### Prompt
Go through the listing and set it down exactly, leaving out its pictures.

### Supplied entries
-----
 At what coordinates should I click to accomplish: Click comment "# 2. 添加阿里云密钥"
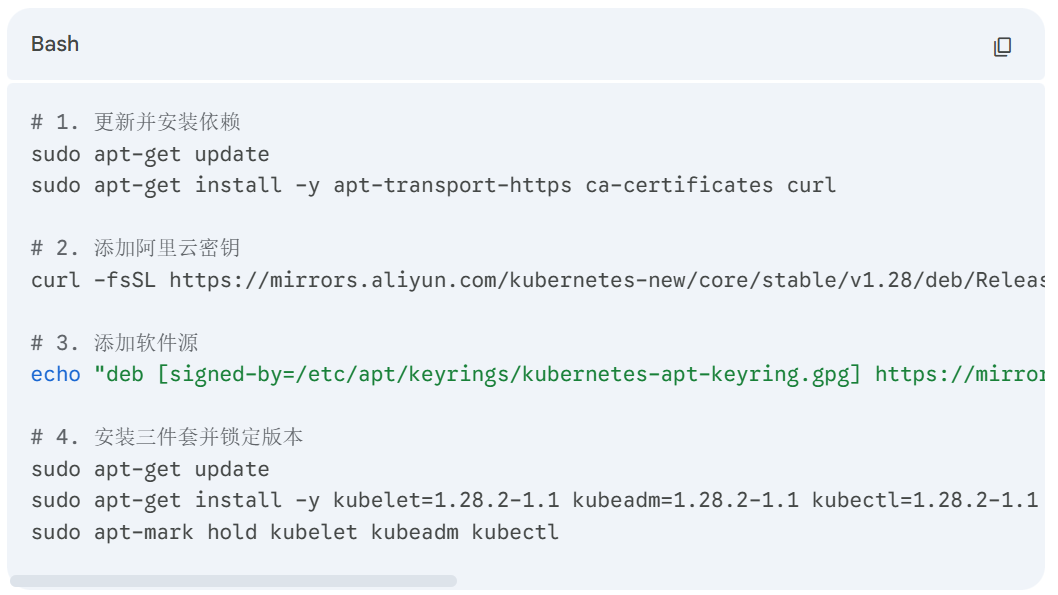click(136, 248)
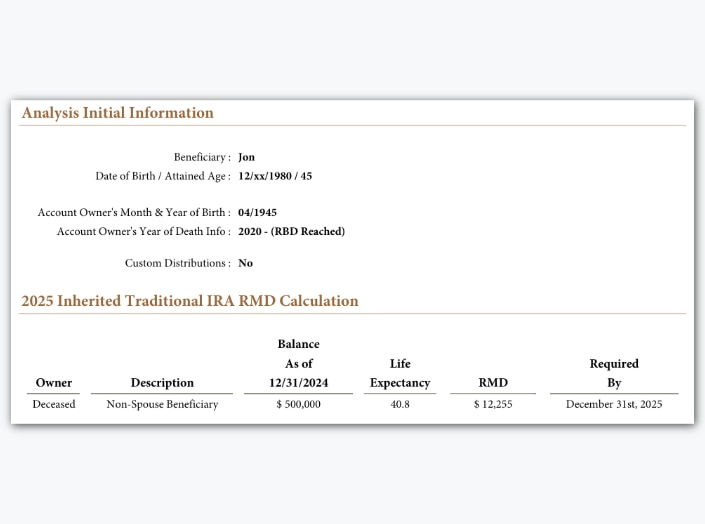Select the Deceased cell in Owner column
Viewport: 705px width, 524px height.
tap(54, 405)
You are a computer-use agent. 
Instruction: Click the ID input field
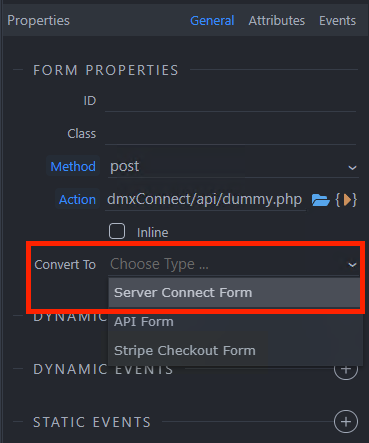click(230, 101)
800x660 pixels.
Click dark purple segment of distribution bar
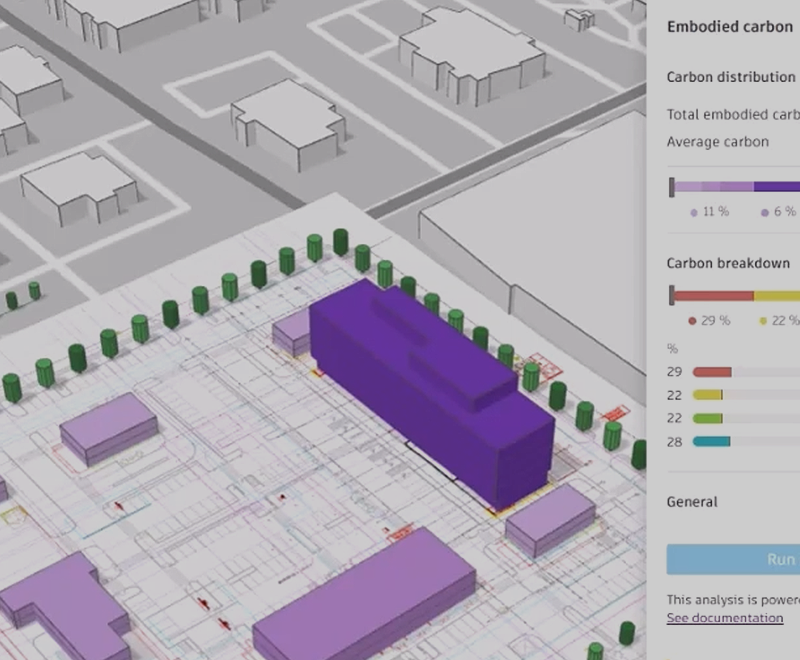(x=776, y=186)
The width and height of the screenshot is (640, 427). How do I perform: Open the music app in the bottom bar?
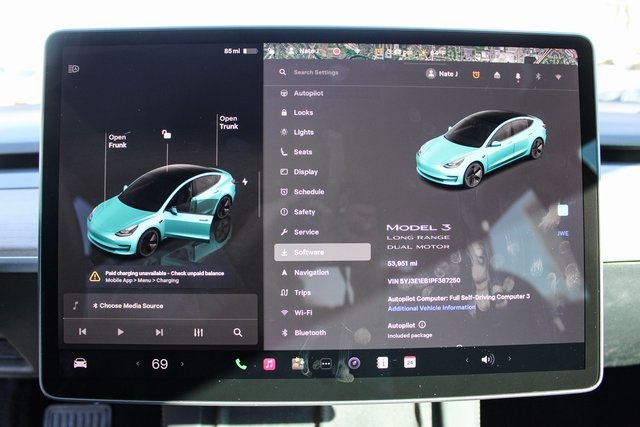click(x=269, y=363)
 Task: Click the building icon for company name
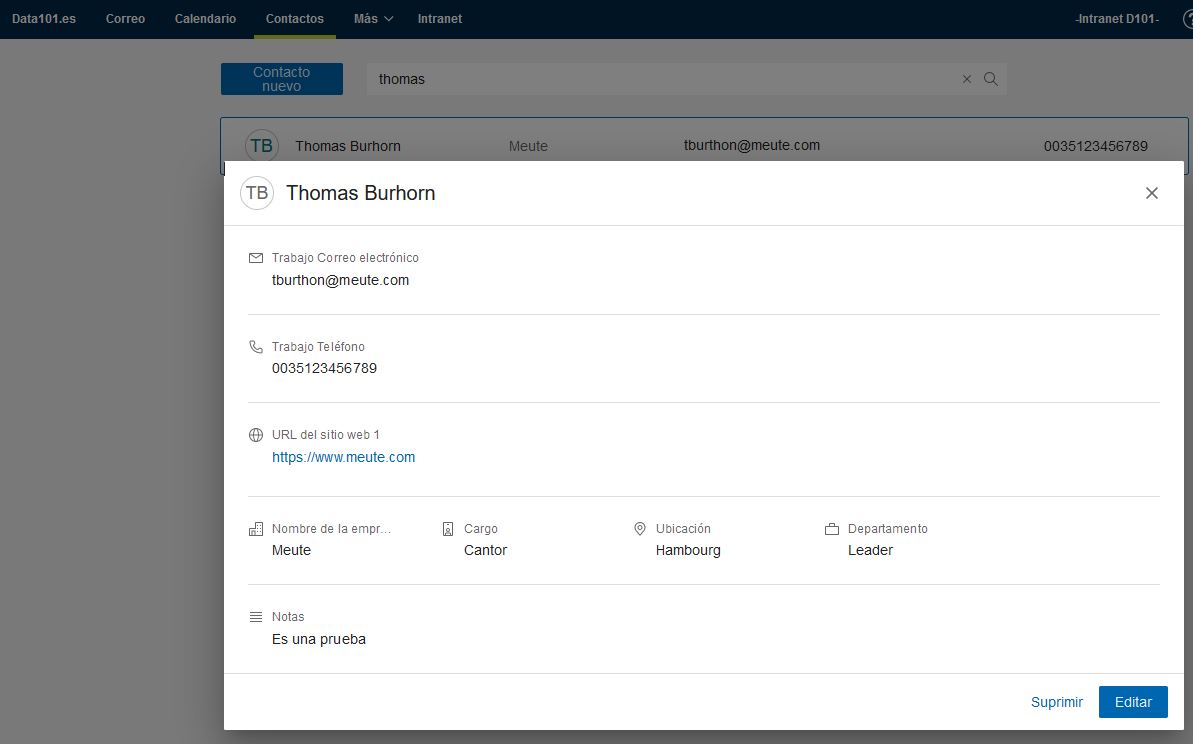click(255, 529)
-----
### Result below
 At what coordinates should I click to accomplish: Click comment "# 2. 添加阿里云密钥"
click(136, 248)
Select the Deceased cell in Owner column
Viewport: 705px width, 524px height.
tap(54, 405)
You are a computer-use agent. 
Instruction: Click the ID input field
click(230, 101)
800x660 pixels.
Click dark purple segment of distribution bar
(x=776, y=186)
The width and height of the screenshot is (640, 427). How do I perform: Open the music app in the bottom bar?
click(x=269, y=363)
 Task: Click the building icon for company name
click(255, 529)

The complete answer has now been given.